Correspondingly, not all events which occur objectively, cause troubles for enterprises, prevent enterprises from fulfilling the contract, as well as make enterprises fail to meet the contract can be considered events of force majeure, as it needs to fulfill all the conditions mentioned above. By proving an event to be a force majeure one, enterprises that violate the contract will be exempt from liability, such as damage compensation for the violated parties.
Specifically, Clause 2, Article 351 of the 2015 Civil Code regulates that if the party with the liability fails to fulfill it due to unavoidable events, they will not have to face civil consequences, unless there are other agreements or other regulations of the laws. Point b, Clause 1, Article 294 of the 2005 Commercial Law also regulates that the party violating the contract will be exempted from liability in case unavoidable events take place.

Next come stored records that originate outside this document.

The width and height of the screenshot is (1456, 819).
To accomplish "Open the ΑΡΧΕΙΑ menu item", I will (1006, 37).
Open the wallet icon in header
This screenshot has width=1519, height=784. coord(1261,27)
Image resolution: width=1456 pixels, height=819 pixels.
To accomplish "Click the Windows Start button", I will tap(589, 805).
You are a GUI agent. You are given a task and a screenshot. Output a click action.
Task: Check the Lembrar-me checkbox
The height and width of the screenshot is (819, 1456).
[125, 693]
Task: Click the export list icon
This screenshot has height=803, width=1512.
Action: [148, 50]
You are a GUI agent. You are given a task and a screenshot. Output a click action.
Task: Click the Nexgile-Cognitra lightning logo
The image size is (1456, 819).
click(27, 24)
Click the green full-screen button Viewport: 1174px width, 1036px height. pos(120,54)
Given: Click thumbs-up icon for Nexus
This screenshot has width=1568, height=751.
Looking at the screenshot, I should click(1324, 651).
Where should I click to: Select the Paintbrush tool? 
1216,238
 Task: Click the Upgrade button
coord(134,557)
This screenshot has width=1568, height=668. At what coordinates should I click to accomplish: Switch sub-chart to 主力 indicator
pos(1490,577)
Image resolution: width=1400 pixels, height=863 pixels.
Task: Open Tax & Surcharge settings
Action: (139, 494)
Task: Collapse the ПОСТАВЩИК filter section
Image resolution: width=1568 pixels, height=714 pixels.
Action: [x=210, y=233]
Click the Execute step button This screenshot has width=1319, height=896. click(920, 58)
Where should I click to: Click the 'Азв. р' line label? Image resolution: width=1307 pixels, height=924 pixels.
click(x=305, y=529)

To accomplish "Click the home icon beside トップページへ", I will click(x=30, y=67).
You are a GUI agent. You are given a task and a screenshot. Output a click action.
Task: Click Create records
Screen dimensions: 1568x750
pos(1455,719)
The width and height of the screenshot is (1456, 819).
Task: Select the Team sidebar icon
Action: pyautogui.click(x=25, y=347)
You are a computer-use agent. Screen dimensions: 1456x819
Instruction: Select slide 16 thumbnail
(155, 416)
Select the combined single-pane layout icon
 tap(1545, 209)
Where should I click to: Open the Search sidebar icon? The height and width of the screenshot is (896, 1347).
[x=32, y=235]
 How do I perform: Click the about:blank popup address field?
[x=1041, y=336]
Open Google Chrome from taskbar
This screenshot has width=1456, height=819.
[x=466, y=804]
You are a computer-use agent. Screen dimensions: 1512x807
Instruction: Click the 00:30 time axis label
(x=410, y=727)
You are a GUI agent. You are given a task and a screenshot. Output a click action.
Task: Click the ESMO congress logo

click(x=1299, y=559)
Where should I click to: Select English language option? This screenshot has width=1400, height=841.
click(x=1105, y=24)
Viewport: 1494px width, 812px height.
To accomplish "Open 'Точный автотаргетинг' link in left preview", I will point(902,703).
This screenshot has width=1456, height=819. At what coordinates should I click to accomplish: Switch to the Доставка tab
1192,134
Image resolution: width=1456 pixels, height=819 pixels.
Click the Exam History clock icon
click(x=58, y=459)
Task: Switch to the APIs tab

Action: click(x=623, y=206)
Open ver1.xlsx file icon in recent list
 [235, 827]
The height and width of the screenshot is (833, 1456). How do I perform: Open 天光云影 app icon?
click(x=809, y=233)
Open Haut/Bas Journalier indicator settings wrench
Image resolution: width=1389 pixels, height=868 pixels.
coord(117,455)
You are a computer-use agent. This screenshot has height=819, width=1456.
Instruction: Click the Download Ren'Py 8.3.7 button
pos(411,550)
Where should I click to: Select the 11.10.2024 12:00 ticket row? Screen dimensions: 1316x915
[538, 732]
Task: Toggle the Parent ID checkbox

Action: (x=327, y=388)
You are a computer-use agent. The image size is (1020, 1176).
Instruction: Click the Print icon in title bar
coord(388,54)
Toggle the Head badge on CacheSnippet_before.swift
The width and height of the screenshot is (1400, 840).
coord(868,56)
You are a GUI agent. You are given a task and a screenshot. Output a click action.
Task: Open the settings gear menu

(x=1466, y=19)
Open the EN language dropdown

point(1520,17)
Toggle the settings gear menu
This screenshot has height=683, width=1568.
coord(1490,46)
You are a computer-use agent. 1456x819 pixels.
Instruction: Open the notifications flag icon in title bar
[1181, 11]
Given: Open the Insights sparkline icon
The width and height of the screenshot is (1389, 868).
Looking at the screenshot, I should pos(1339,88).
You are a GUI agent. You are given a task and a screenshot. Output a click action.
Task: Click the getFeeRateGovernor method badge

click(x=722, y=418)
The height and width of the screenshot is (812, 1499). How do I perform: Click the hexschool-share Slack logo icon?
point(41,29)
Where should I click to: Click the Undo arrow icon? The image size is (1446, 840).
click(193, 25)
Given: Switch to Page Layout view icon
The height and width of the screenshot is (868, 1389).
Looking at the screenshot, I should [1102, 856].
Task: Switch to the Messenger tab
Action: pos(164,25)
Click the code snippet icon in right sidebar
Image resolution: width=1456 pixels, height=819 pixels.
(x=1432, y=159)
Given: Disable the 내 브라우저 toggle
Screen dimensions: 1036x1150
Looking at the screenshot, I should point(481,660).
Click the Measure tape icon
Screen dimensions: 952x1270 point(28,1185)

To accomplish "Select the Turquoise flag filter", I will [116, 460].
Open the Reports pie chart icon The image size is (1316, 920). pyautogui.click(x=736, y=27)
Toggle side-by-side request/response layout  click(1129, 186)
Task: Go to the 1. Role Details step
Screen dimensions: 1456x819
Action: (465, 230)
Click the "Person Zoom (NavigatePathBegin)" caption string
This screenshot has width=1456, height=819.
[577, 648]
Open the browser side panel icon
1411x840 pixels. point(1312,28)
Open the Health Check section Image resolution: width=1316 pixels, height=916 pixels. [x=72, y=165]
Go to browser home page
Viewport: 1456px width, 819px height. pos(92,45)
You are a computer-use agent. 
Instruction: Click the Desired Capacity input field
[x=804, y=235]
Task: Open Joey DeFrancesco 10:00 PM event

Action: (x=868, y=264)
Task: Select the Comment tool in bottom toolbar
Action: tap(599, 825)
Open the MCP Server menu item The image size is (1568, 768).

It is also necessary to note that if they want to be exempted from liability, the party violating the contract must prove their liability exemption case, which is a force majeure one, to the violated party (Clause 2 Article 294, Clause 3 Article 295 of the Commercial Law). Therefore, a force majeure event is not one in which the liability is exempted as soon as the event happens, as it still required the announcement and proving procedures of the violating party.
It is clear that the widespread outbreak of the epidemic is an objective event that cannot be foreseen. However, in order to prove that this is an event of force majeure, it requires evidence of different factors as regulated by the law, such as "the inability to solve, despite trying all the necessary measures and allowed capabilities".
"The inability to solve" means that the event cannot be dealt with. It is obvious that until now, the Covid-19 epidemic is still developing complicatedly without a sign of improvement; several localities and areas are still implementing quarantine and other strict medical methods, etc. Thus, if an enterprise is affected by this epidemic, it will be impossible for it to improve the situation even with the help of all the necessary methods and the allowed capabilities.
In fact, this epidemic is quite overwhelming for the enterprise to deal with. As a result, this epidemic should be considered an event of force majeure. There have been ideas saying that in order for an event to be a force majeure, it needs to fulfill the factor of "the inability to solve", and thus considering the Covid-19 not an event of such. In fact, as mentioned above, the law does not require the factor of "the inability to solve" to consider an even to be a force of Majeure.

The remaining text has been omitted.